Отрывок
━━━━━━━━━━━━━━━━

Старший штурман К-360, а ныне капитан 1 — го ранга Юрий Прокопьевич Еремин возглавляет ныне морской корпус имени Петра Великого в Санкт-Петербурге.
Бывший командир вычислительной группы Евгений Симонов стал одним из преуспевающих бизнесменов Санкт-Петербурга. И даже купил себе дом в Нью-Йорке, в той самой Америке, на которую так и не смог посмотреть в перископ в 1984 году.
* * *
Вели да и сейчас ведут гидроакустическую разведку американские подводники вблизи наших баз. Не раз и не два подобные акции приводили к драматическим ситуациям, а то и вовсе трагическим Достаточно вспомнить, что в районе учений атомной подводной лодки «Курск» находились сразу три иностранные подводные лодки — американские «Мемфис» и «Толедо», британская «Сплендид». Есть много фактов, говорящих о том, что именно их слежение за действиями «Курска» стало роковым обстоятельством в судьбе русского подводного крейсера. Впрочем, это тема для особого разговора.
Печально то, что сегодня, после ввода кораблей НАТО в Черное море полувековая холодная война после недолгой паузы снова продолжилась.

━━━━━━━━━━━━━━━━

Перечень записей
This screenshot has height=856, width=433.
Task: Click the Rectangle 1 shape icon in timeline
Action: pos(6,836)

━━━━━━━━━━━━━━━━

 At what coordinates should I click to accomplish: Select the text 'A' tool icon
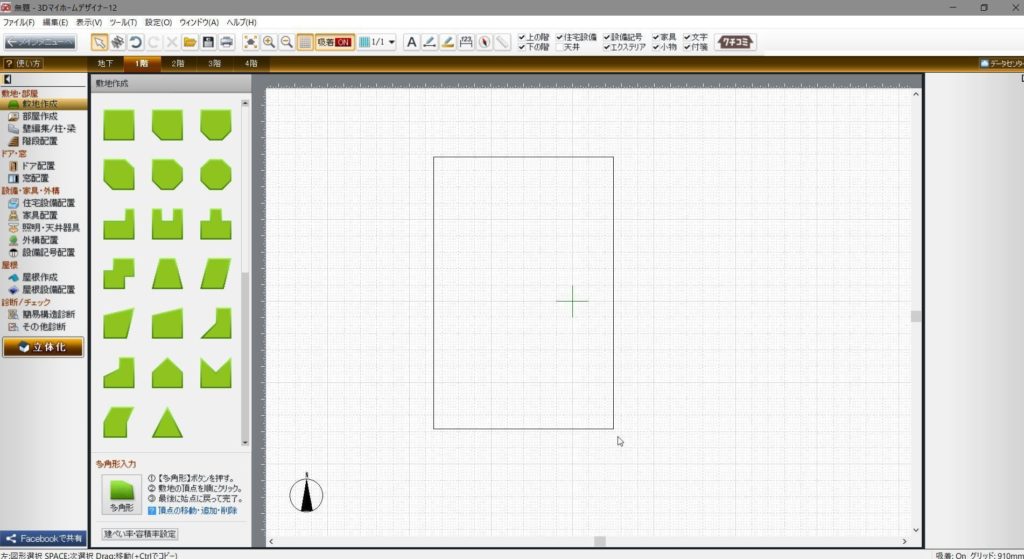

━━━━━━━━━━━━━━━━

Задания
1: Выпишите из отрывка о подводниках фрагмент, который начинается со слов «Бывший командир вычислительной» и заканчивается словами «в 1984 году.».
2: Пожалуйста, продолжите текст о подводниках и холодной войне, начиная сразу после его последнего предложения.

Ответы к заданиям
1:
Бывший командир вычислительной группы Евгений Симонов стал одним из преуспевающих бизнесменов Санкт-Петербурга. И даже купил себе дом в Нью-Йорке, в той самой Америке, на которую так и не смог посмотреть в перископ в 1984 году.

2:
Но холодная война в кабинетах политиков — это одно, а холодная война в океане, в отсеках подводных лодок — совершенно другое…
«ЗДРАВИЯ ЖЕЛАЮ, МИСТЕР “ГРЕЙЛИНГ”!»
За семь лет до гибели «Курска» в этих же водах американская атомная подводная лодка «Грейлинг» наскочила на российский подводный крейсер стратегического назначения с 24 баллистическими ракетами К-407. Командир К-407, капитан 1-го ранга Андрей Булгаков до сих пор помнит все до мелочей.
— Мы возвращались из Северной Атлантики домой. На штурманском столе уже лежала карта родного Баренцева моря. 20 марта 1993 года в 6 утра я сдал командирскую вахту старпому и пошел в свою каюту. За минуту до столкновения проснулся от неизъяснимого чувства тревоги. Всегда поднимаюсь легко и бодро, а тут — тягостно… Вдруг толчок, и довольно сильный. Тренькнул «Колокол» (ревун) и сразу же стих. Гаснет свет, и тут же загорается аварийное освещение. Это перегорели предохранители от непонятного пока удара. Что это?!
Вскакиваю и мчусь в центральный пост, одеваясь на бегу. Краем глаза замечаю, что впереди меня несутся на боевые посты люди, но все как в замедленной киносъемке. Кажется, что они движутся мучительно медленно. Быстрее! Быстрее!!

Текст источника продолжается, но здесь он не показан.